GIVEN TEXT →
/---

So, a negative review of the Summit has finally been posted, by Maxwell Barbakow and Jacob Albert at the Yale Daily News, the student paper.

Reading the beginning of the article, it seems as if Max and Jacob were prodded into going by an associate or something, because they show that they have no clue about the entire topic, and are negatively predisposed to it from the starting line. This is demonstrated by the quote:

Though they seemed incomprehensible at the time, we came to a better understanding of the attendees’ motives for schlepping from various parts of the country to New York, once we got a better grasp of the tenets behind the Singularity.

There’s nothing wrong with that… but then, why are you going to a semi-advanced conference on a topic you dislike? Why should your review be taken seriously if you openly admit that you got yourself in over your head by going in the first place? Isn’t it clear that a negative predisposition from the start is going to influence as you look to confirm your initial beliefs?

Then comes the compulsory line mentioning pony-tails.

Behind us, there were computer hackers — some pony-tailed, most overweight, almost all clad in leather jackets — mingling with tech hippies sporting braided goatees and yoga pants.

Why the heck are people so obsessed with pony tails? Another writer who reviewed the Summit was also mentioning them. Why is it that our corporate mainstream culture sees pony tails or long hair in men as some sort of horrible affront? Are there really conferences out there where there isn’t a pony tail in sight? If you look at images of the attendees on Flickr, you can see that 1) the number of people with pony tails is a tiny minority, maybe 5%, if that, and 2) the number of overweight people is also a minority. My friend Tom was recently accepted into Yale, so maybe he will be able to update me on whether only freaks at Yale are overweight and/or pony tails are considered for losers only. Anyway, I am really frustrated that people interpret pony tails (or long hair on men in general) as such a potent cultural signaling mechanism. Cultural stodginess to the extreme. Is the entire East Coast and Europe stodgy in this way? Does the West Coast consist of a bunch of loser hippies because we have a tendency to judge people more on their abilities and intelligence rather than hair length? Does growing my hair out longer than a standard-issue “Men’s Hair Cut” mean that I suddenly become a smelly, overweight “computer hacker”? To these squares, it probably does.

\---

WHAT IS EXPECTED → In the post about the Summit review, update the passage starting at "So, a negative" and ending at "behind the Singularity.", changing "associate" to "editor".

RECORD EXCERPTS →

/---

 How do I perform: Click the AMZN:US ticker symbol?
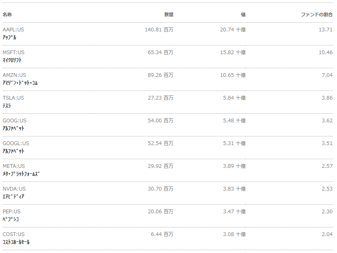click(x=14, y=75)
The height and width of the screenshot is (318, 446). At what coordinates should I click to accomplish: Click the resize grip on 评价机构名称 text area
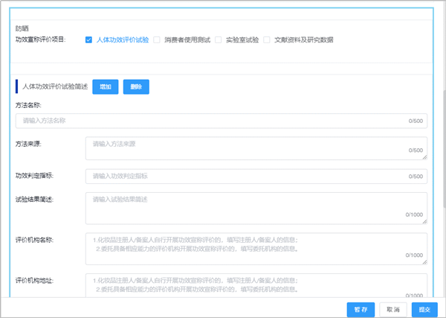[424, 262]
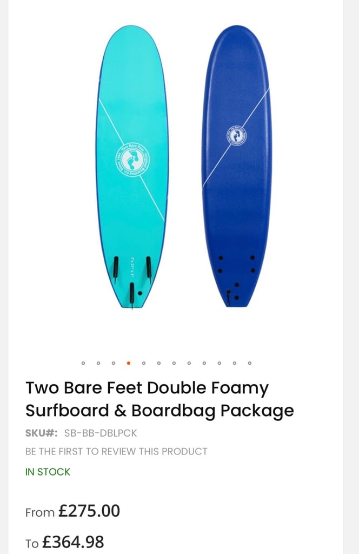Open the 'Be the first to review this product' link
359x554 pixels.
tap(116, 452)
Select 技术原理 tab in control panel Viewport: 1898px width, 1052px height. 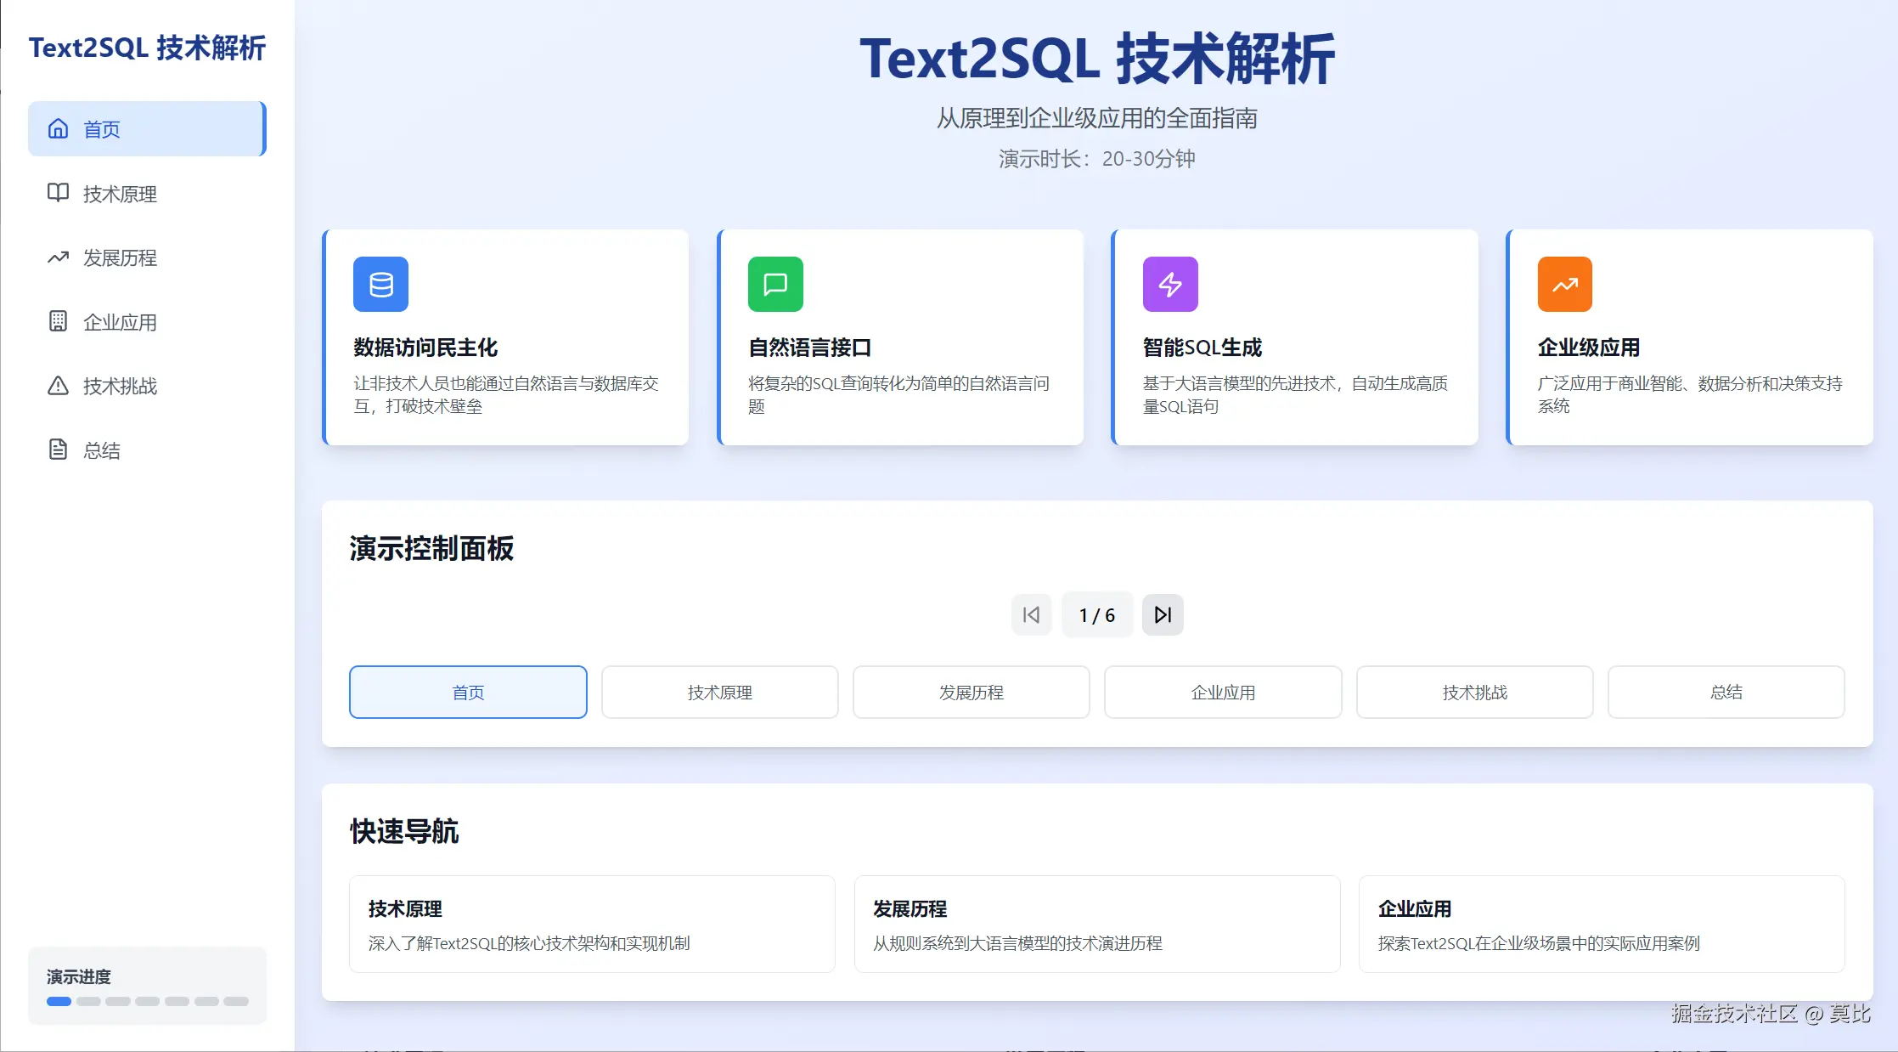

\---

REPLY →
So, a negative review of the Summit has finally been posted, by Maxwell Barbakow and Jacob Albert at the Yale Daily News, the student paper.

Reading the beginning of the article, it seems as if Max and Jacob were prodded into going by an editor or something, because they show that they have no clue about the entire topic, and are negatively predisposed to it from the starting line. This is demonstrated by the quote:

Though they seemed incomprehensible at the time, we came to a better understanding of the attendees’ motives for schlepping from various parts of the country to New York, once we got a better grasp of the tenets behind the Singularity.